SOURCE DOCUMENT ::
▬▬▬
A new device developed at the British Columbia Institute of Technology in Burnaby, Canada, allows energy users to draw the maximum amount of power from a solar array, at any given time.
Called the Maximum Power Point Tracking (MPPT) technology, it was developed by BCIT engineers and students over a four-year period. Photovoltaic cells have a single operating point where the current and cell voltage result in a maximum power output. This point fluctuates according to several factors, including time of day, season, temperature and weather conditions. MPPT technology uses a patented logic algorithm that continuously searches for the point of maximum power buildup in the solar array, and allows the converter circuit to extract it from the cell. Benefits are most apparent when the weather is hazy, overcast, or rainy, or when the battery has a low charge. The controller also acts as a battery charger for various battery types.
Analytic Systems of Surrey, British Columbia, licensed the technology from B IT and designed and produced the final design. Called SolarMax, the solar charge controller is primarily being marketed for industrial applications.
At 100 amps it provides the highest power output of any solar charge controller currently on the market, and is one of the most compact.
Analytic Systems is developing a line of products for the solar and wind-generation industries and expects to increase revenues by 100 percent over the next five years. The United States government is also interested in potential military applications of the technology. Based on this initial technology Analytic Systems has been given a prestigious IRAP grant, one of the largest in Western Canada, from the National Research Council of Canada to continue to develop products in this solar category.
▬▬▬
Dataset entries
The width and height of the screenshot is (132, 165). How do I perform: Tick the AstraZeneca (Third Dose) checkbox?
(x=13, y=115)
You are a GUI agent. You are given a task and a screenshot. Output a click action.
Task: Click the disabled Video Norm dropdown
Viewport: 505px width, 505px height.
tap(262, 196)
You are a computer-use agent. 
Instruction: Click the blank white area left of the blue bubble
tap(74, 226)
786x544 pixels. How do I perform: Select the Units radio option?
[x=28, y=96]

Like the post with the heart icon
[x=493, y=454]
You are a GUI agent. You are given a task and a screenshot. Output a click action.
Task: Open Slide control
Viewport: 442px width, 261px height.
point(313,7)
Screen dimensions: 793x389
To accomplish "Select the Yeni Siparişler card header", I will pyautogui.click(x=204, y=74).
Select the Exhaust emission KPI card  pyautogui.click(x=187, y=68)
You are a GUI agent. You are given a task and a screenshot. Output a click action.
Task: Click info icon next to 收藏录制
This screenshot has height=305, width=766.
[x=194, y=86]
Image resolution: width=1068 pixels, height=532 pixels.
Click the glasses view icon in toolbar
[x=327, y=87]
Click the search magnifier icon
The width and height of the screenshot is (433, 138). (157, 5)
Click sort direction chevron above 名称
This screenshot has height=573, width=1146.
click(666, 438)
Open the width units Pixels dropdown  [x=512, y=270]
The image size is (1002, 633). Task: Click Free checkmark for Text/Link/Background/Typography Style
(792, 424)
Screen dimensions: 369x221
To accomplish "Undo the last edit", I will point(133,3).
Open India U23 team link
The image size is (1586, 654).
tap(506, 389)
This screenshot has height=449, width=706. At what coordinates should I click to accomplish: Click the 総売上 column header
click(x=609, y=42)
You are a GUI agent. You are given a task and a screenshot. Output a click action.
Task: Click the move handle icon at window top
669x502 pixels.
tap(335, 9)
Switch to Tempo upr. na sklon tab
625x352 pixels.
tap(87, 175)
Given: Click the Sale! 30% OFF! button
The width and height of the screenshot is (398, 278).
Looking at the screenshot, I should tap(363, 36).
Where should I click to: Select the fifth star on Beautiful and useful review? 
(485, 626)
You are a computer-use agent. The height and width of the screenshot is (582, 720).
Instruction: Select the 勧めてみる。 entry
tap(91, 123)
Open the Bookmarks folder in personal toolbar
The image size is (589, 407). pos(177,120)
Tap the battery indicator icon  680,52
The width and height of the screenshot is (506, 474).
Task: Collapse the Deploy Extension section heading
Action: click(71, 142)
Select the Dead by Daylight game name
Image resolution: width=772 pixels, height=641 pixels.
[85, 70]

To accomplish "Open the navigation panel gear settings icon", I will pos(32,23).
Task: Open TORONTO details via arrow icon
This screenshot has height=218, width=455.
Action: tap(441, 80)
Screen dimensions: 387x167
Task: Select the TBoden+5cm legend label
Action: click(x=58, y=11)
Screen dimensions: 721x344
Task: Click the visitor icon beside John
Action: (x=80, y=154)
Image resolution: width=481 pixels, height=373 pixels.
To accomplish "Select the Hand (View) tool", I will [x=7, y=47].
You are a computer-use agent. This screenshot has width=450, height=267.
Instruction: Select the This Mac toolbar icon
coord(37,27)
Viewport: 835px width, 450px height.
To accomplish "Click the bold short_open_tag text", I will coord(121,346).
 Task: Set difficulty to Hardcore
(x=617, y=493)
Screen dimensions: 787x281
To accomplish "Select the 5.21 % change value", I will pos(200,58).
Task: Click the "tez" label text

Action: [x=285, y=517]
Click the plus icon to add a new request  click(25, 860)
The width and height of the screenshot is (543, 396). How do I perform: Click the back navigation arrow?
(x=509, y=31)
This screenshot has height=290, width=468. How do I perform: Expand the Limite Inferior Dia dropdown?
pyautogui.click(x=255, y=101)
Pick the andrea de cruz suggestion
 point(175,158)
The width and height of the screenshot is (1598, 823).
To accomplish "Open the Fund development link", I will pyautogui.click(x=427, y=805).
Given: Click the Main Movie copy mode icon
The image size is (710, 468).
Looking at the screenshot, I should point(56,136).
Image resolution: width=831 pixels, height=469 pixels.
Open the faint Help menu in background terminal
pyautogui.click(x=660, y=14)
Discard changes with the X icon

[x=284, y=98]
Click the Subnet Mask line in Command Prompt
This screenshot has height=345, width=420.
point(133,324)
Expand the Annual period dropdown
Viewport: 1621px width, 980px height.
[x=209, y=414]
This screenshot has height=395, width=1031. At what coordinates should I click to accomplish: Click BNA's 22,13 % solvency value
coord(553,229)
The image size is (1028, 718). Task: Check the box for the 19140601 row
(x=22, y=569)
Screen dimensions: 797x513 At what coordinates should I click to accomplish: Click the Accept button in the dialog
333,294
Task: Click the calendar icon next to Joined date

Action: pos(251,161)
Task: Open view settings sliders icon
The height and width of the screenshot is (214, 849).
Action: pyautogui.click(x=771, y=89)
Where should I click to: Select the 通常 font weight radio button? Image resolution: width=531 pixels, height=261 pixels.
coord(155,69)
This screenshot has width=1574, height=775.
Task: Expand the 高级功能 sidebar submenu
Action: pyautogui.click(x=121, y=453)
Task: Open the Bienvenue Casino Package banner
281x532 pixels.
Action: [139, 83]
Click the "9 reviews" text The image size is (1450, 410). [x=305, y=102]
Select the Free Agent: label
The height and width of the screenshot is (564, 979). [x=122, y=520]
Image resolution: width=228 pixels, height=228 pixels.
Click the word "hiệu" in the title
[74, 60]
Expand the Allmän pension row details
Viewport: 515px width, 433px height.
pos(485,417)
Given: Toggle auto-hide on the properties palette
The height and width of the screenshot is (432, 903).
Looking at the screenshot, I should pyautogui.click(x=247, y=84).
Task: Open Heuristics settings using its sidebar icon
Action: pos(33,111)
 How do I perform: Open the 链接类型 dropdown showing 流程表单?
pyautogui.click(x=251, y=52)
▬▬▬
ASSIGNMENT ::
Could you rewrite everything in the solar controller article from "At 100 amps" down to "this solar category.", changing "solar charge controller" to "charge regulator"?

RESULT FOR THIS EXERCISE ::
At 100 amps it provides the highest power output of any charge regulator currently on the market, and is one of the most compact.
Analytic Systems is developing a line of products for the solar and wind-generation industries and expects to increase revenues by 100 percent over the next five years. The United States government is also interested in potential military applications of the technology. Based on this initial technology Analytic Systems has been given a prestigious IRAP grant, one of the largest in Western Canada, from the National Research Council of Canada to continue to develop products in this solar category.